A DCS Child Protective Services worker leaves a home in Middle Tennessee. CPS workers often are the first respondents to reports of alleged abuse and neglect.
By Christina Fly, LMSW
Director of Policy and Continuous Quality Improvement
Being a child welfare worker is in many ways like being a police officer. Although the charge and approach is very different, workers are often the bad guys, baby snatchers. For the thousands of children helped or saved, the only story that makes it to the media is the one time a worker, in hindsight, made a mistake.
Well, who do you know who is perfect at their job 100 percent of the time when working very long hours in high-stress, high-pressure situations where decisions don’t come easy? Workers worry all day long that they made the right decisions and pray all night that nothing bad happens to a child on their watch. There’s no worse feeling then going to bed and closing your eyes and thinking “Oh no. I just realized I should have…” And then laying there awake until morning so you can hurry to work to find that things are fine, but what if? And then every day you walk out the door and wonder 'Is today the day someone will attack me or shoot me from behind a parked car or the tree line at the back of the parking lot?'
You start making sure you never leave at the same time each day, but it’s not hard because you never leave on time anyway and never really know when the day will end. You change up the door through which you exit so people never know which way you come or go. You arrive to work at varying times and sit and watch for a few minutes and do your best to make sure people don’t know which car you drive. And you do all of this despite the fact that most of the families you work with like you and are glad you’re helping. But a few don’t and that is scary. Those few aren’t doing what they are supposed to or suffer from addiction or mental illness, and for them it’s easier to blame you.

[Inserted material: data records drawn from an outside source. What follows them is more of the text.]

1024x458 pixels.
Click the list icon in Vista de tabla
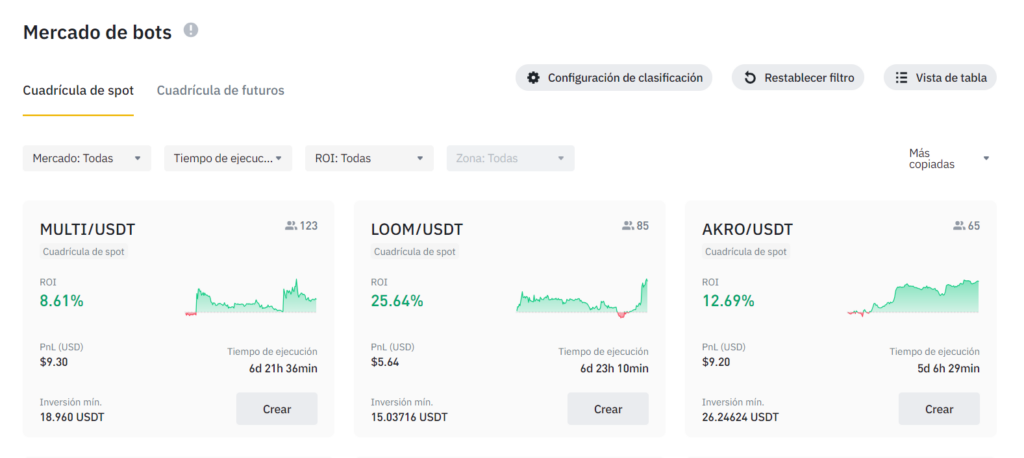[x=902, y=78]
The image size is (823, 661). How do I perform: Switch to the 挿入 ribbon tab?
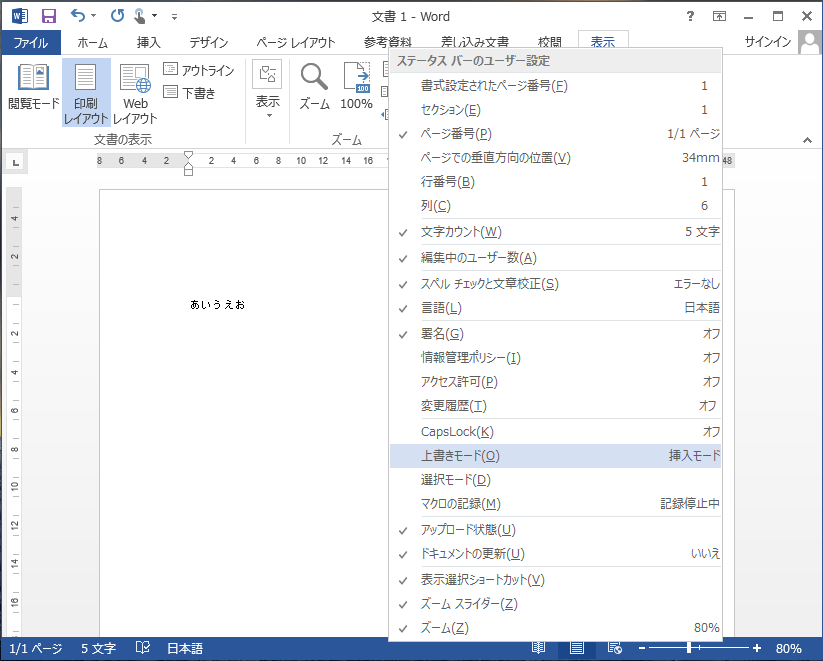(148, 42)
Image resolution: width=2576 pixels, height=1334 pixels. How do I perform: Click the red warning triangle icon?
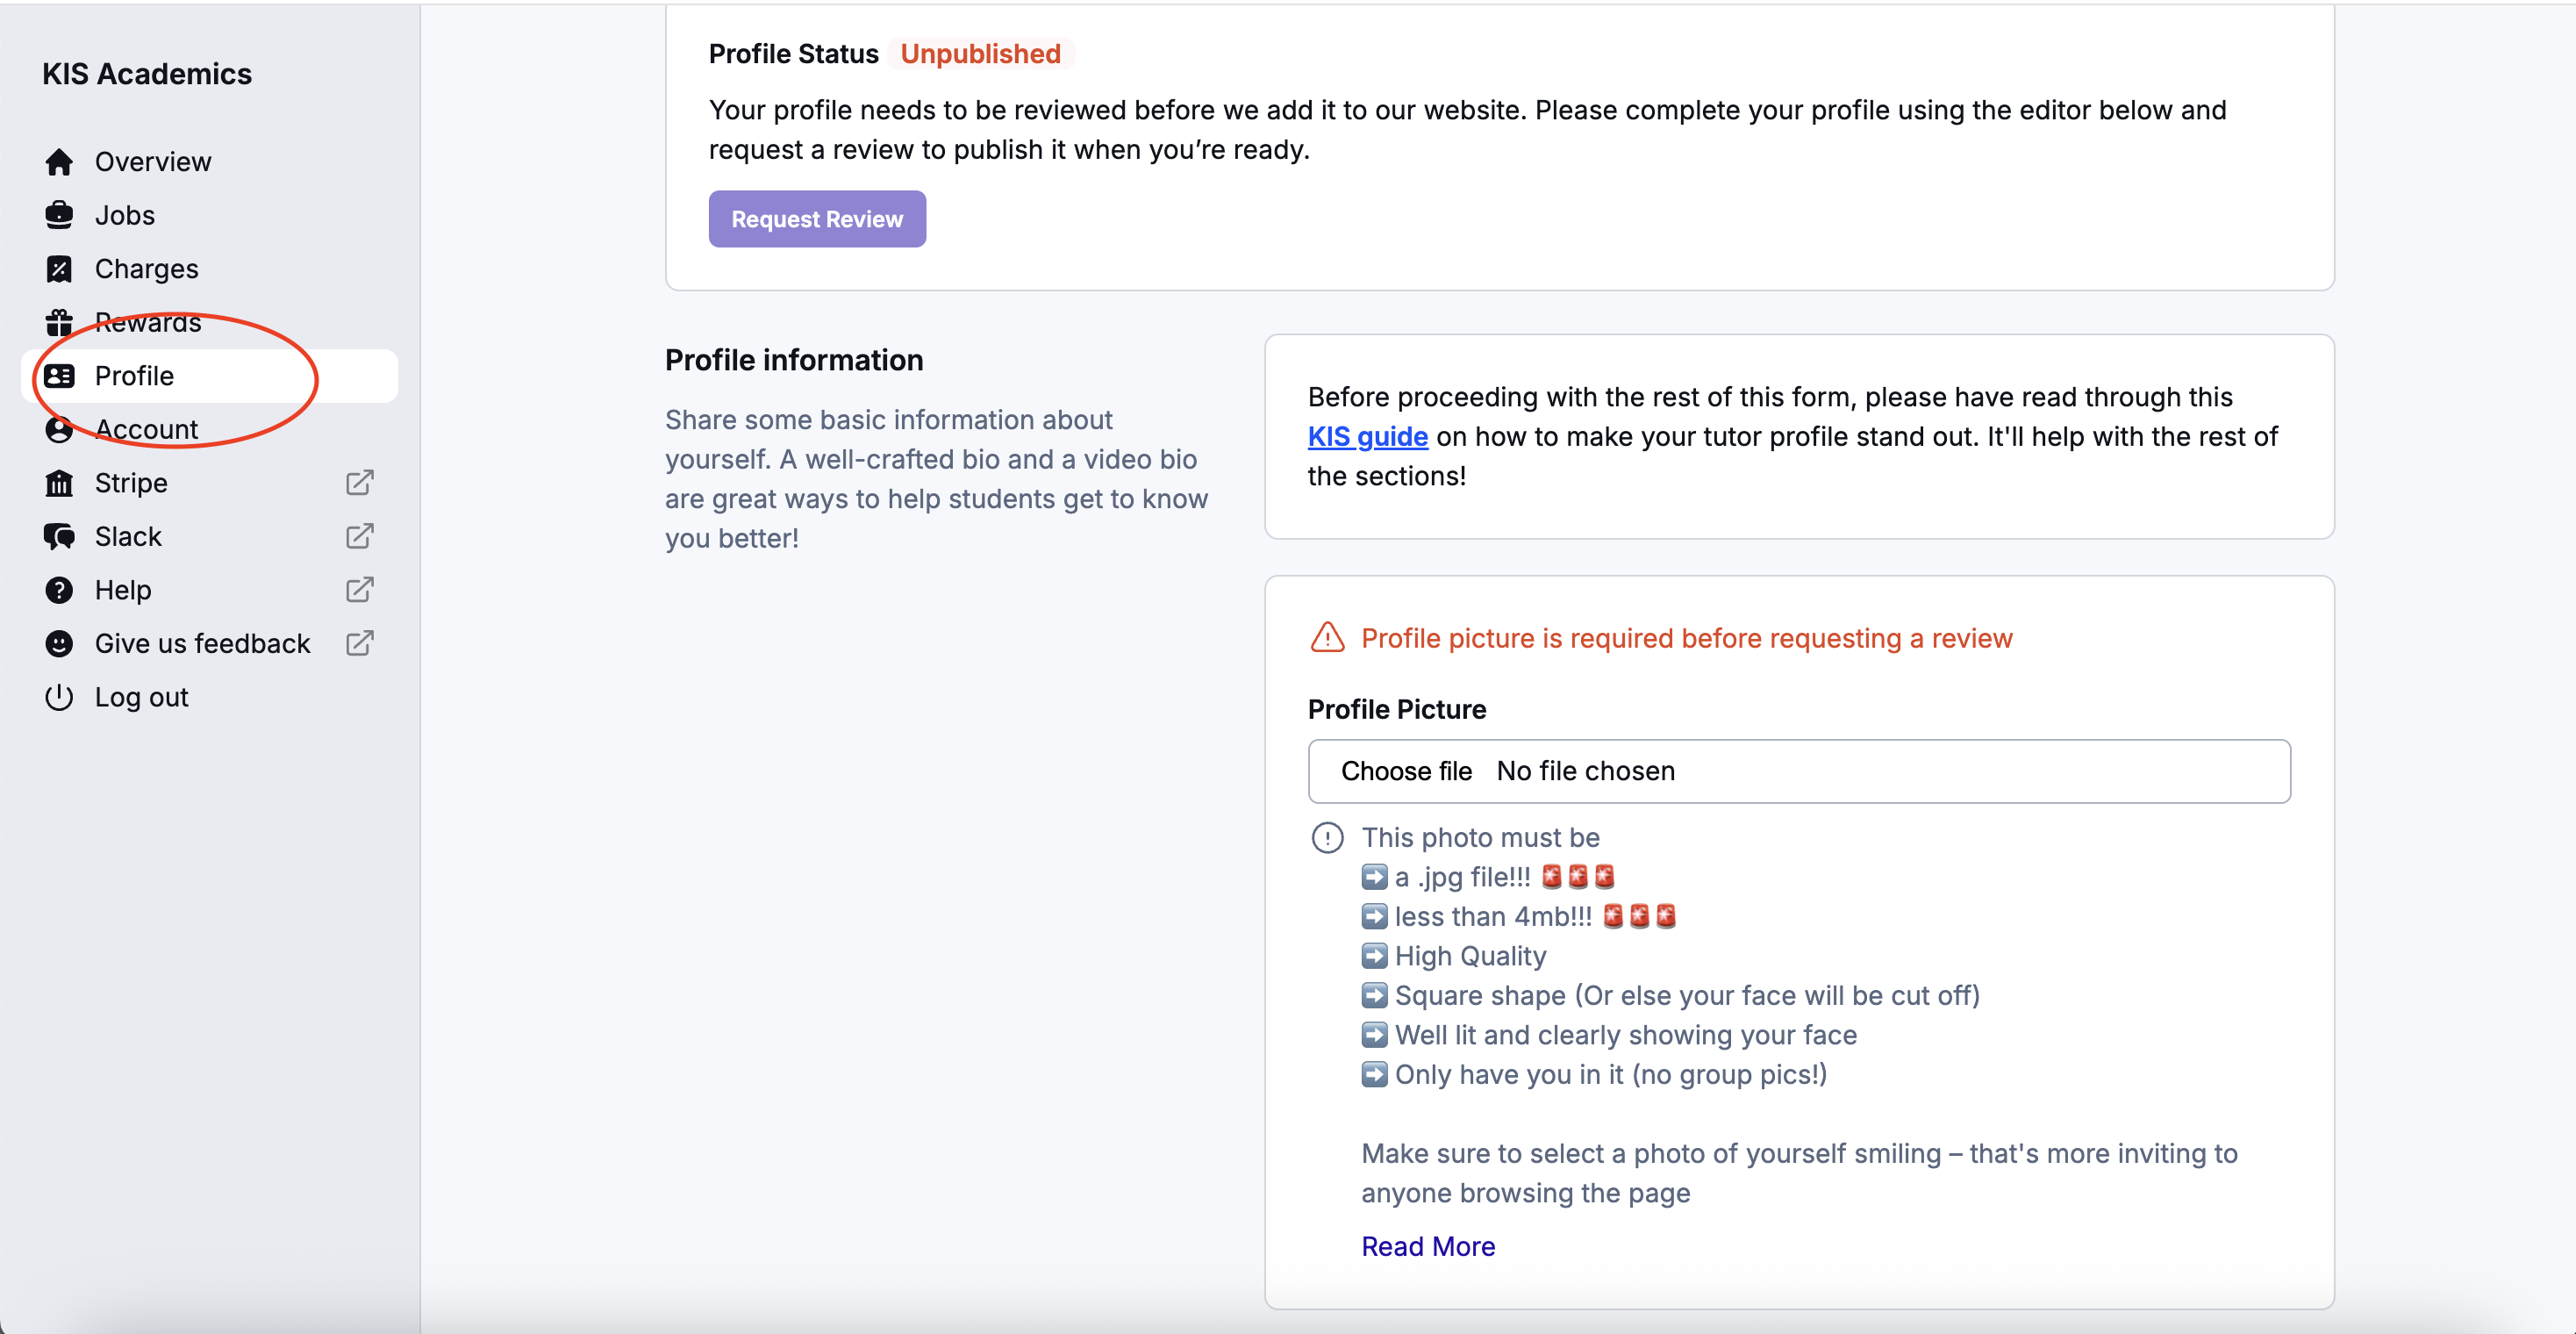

So you watch, worry, think and pray. You pray for yourself. You pray for families to find their way. And you pray for your co-workers… your friends. Today, I will pray for this worker and her family who lost her. I will pray for the children who will now never have a shot a reunification because their mother’s mental illness and desperation drove her to murder. I will continue to pray for my social work friends … every day.
Christina Fly, LMSW, Director of Policy and Continuous Quality Improvement began working for DCS in 1999 as a Juvenile Justice Case Manager. She served in the MC Regional as Placement Specialist and then OJT Coach from 2003 -2004. In 2005, she briefly worked in the Office of Child Safety as a Program Coordinator. Beginning in 2006 through 2012 she worked as Social Services Team Leader in Rutherford County. After receiving her MSSW in 2012, she became a Program Manager conducting Safety Analysis before entering her current role in 2013.